The expected output is exactly the lines below, starting at the line with "Reject All (368, 2498)" and ending at the line with "Cookies Policy (57, 2513)", both included; no other line belongs in it.

■ **The data**
"""

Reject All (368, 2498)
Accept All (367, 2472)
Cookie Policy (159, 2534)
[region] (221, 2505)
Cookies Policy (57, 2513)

"""
"""

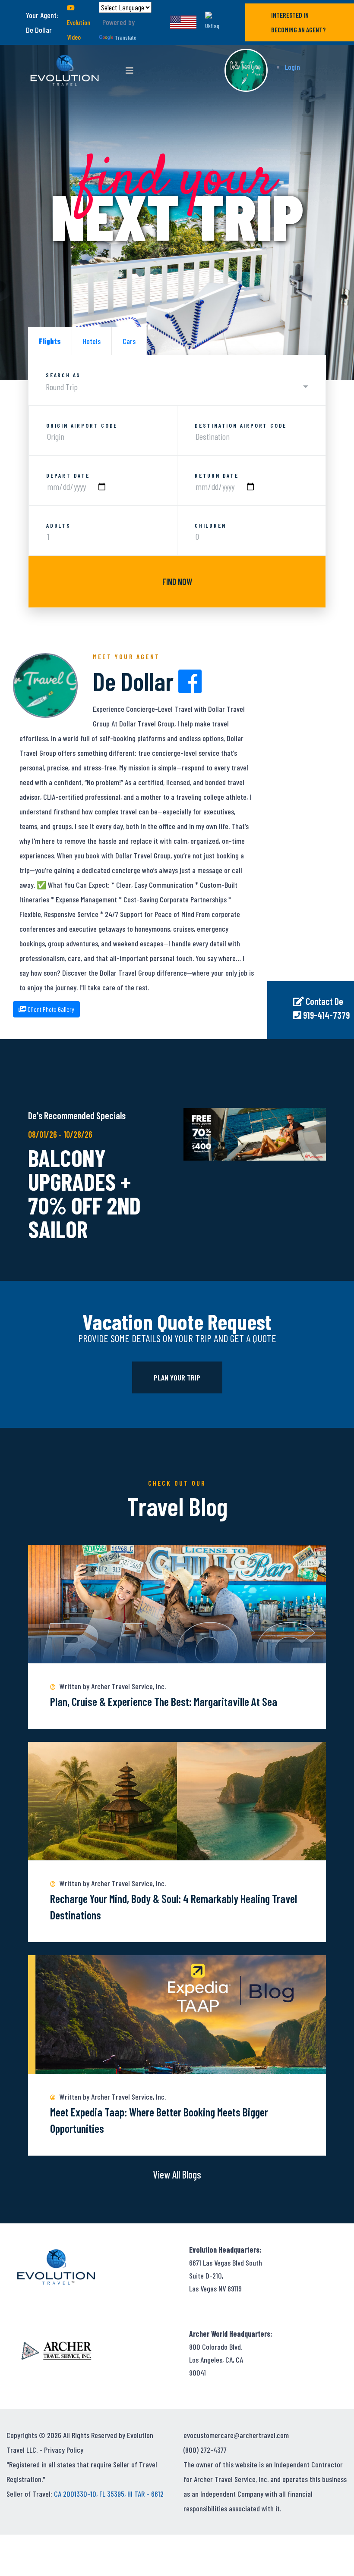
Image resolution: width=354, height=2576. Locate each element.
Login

"""

■ **Written response**
Reject All (368, 2498)
Accept All (367, 2472)
Cookie Policy (159, 2534)
[region] (221, 2505)
Cookies Policy (57, 2513)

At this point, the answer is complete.